Nick, the owner of Lobster Maine-ia in Chantilly, wants to bring more of those extraordinary dinners to Northern Virginia diners. 

Nick and his six siblings grew up eating lobster while on summer vacation in Maine. Each year, his parents, Kim and Ray, would bring several of the tasty crustaceans back to Virginia and host a lobster feast for friends. People loved them.

“We saw a niche in the marketplace with fresh Maine lobster that were only a few days out of the water,” said Ray. Seeing long antennae is the key to knowing if a lobster is fresh, said Nick. The longer they stay in tanks, the more the captives nibble on their neighbors’ antennae. “In our research, we found that most of the lobsters at your grocery stores and wholesale processors here were many days out of the ocean. They lose their sweetness,” said Ray. “So that’s why we started.” 

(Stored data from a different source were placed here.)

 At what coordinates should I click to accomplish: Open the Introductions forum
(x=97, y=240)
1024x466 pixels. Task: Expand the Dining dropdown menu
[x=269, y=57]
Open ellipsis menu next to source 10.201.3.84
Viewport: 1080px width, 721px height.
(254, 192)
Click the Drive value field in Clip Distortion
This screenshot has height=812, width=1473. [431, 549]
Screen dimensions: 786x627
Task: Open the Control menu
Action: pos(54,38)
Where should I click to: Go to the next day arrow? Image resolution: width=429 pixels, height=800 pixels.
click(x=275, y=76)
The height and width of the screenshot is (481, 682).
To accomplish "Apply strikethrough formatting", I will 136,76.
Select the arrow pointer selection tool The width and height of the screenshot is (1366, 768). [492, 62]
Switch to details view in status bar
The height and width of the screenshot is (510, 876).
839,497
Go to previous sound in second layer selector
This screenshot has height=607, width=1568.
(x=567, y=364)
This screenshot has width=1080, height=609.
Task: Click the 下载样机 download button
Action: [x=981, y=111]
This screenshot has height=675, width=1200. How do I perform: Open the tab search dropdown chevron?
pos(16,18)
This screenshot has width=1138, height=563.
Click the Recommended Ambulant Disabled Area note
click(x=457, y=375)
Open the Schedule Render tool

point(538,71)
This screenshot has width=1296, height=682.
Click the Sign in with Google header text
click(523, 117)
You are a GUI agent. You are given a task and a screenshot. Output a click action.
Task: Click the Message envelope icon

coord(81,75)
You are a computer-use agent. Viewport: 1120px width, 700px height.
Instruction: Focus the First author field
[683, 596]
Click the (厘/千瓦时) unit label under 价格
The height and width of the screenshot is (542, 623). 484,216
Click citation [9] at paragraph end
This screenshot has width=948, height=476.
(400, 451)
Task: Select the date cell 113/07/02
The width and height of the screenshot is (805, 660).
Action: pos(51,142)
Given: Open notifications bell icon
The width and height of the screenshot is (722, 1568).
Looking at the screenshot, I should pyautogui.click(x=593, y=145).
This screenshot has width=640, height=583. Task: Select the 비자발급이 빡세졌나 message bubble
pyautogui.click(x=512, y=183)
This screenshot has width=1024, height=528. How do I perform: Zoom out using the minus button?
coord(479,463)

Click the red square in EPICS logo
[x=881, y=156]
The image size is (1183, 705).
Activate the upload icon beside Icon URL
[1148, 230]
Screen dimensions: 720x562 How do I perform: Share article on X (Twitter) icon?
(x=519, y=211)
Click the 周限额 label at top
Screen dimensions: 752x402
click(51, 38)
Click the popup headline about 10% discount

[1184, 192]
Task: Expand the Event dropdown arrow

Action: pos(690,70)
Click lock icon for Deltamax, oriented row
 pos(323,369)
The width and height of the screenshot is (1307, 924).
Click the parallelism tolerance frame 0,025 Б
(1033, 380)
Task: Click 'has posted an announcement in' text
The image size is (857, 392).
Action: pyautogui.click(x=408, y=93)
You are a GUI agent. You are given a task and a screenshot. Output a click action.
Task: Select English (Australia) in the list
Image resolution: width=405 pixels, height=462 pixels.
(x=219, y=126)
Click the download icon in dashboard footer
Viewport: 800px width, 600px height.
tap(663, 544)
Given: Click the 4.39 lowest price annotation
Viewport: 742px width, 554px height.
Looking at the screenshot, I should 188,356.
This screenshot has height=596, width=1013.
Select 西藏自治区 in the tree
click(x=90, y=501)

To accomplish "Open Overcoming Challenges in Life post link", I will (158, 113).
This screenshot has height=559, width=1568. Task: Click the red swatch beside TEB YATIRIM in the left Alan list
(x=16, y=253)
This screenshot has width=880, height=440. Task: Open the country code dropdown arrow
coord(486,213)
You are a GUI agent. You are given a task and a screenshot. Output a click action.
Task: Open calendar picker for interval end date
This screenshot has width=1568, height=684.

The family particularly favors the taste of Maine lobsters. “It really has to do with the water temperature,” said Nick. “Maine is the sweet spot where the water is not too cold or not too warm. Lobsters really thrive there.” 

To protect its biggest export, the state regulates how the lobsters are caught. “If they catch a female with eggs, they’ll mark it and throw it back and never catch that lobster again,” said Nick. The fishermen often throw back lobsters that are too small, or very big, which means they are more likely to reproduce. “A 11/2 pound lobster is about 10 years old, and that’s (typically) what the customer wants, and what the lobsterman is catching,” he said.  

The lobby of the Chantilly store pays homage to the company’s namesake with lobster wall décor, tablecloths and stuffed animals, alongside family photos and a crucifix. Behind the cash register and a glass case full of fresh seafood are tanks of live lobsters, which are driven down from Maine almost every day. The creatures are sorted by size, from about 1 pound up to 10 pounds, and their claws are encased in brightly colored rubber bands. “It’s not fun to get pinched by them,” said Nick. 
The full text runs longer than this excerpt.